I would like to possibly look into getting a canister for my new 40 gallon tank. I don't have a ton to spend though. I'd like to keep it around 100 bucks or under but still be able to get something that's quality. I've seen Sun Sun has pretty cheap canisters. How are they? Any recommendations?


----------



## jacklilley (Oct 20, 2016)

Make one 😉


----------



## Toney (Oct 29, 2016)

I'm thinking about a sunsun. They seem to have good reviews


----------



## latchdan (Sep 7, 2007)

My sunsun was garbage wait for a 2217imo.


----------



## York1 (Dec 18, 2014)

I would go with eheim classic.


----------



## bleumoon (Oct 28, 2016)

I had a sunsun for a few years when I did a african cichlid tank, no complaints. It was way more quiet than the fluval I got, but the fluval was used and probably had a bad propeller. One thing to watch for are the handles on the trays, they tend to brake so be careful pulling them out. I just picked up a 304b and did a test run since the tank isn't setup yet, it was pretty quiet for how big it is.


----------



## MChambers (May 26, 2009)

Cobalt EXT filters are great, and are $95 at Amazon. Probably similar price at other retailers. 

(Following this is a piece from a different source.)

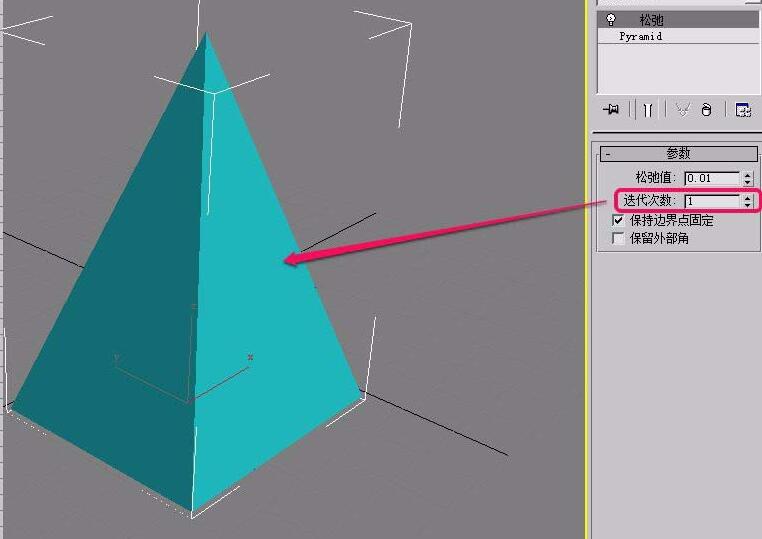The width and height of the screenshot is (762, 539).
Task: Decrease 松弛值 with the down spinner arrow
Action: point(747,182)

Very versatile filters, since the pump is separate from the body of the filter, and the easiest canister to clean.


----------



## goodbytes (Aug 18, 2014)

I really like my SunSun HW-302 and its been going strong for two years now. I have my Hydor ETH 250 connected to it and I run it side by side with an Eheim 2215. Its really quiet and I've never understood how people break the handles on the baskets. I've never had anything even close to resembling that issue. Just don't go all hulk on them and they should be just fine. I clean the impeller and the impeller well twice a year but that's something you should do with every canister. The impeller has a ceramic shaft just like any of the higher quality canisters and the quick disconnect is excellent--much better than the AquaStop valve on the Fluvals which burble out considerably more water. Most everyone also seems to be convinced that the surface skimmers are junk but mine works flawlessly and keeps the surface of my tank crystal clear. Seeing as how a 303b with some questionable media included only costs $64.00 vs over 100 for an Eheim 2215, that would probably be one of the better budget options.

I have always been intrigued by the Cobalt EXT though. The pump is only 210gph but I do really like the design of it and you could always use a different inline pump to boost output.


----------



## Blackheart (Jul 5, 2011)

I wouldn't mind trying out the Hydor 250 canister filter around 100 bucks, but I had used the 350 before to horrible results. Had a leak and had to return it. Even other people had noticed a similar problem when using Hydor canisters that whenever you disconnect stuff it dumps water on the floor.


----------



## Al3x (Sep 3, 2016)

If you're lucky your local pet smart has the NatGeo canisters in stock. My understanding is they decided to rebrand eheim filters as natgeo but then decided to stop making them. I picked up a eheim 2232 equivalent for $27 (eheim 2232s are normally $100 or more).

That was a month ago so they may have run out. 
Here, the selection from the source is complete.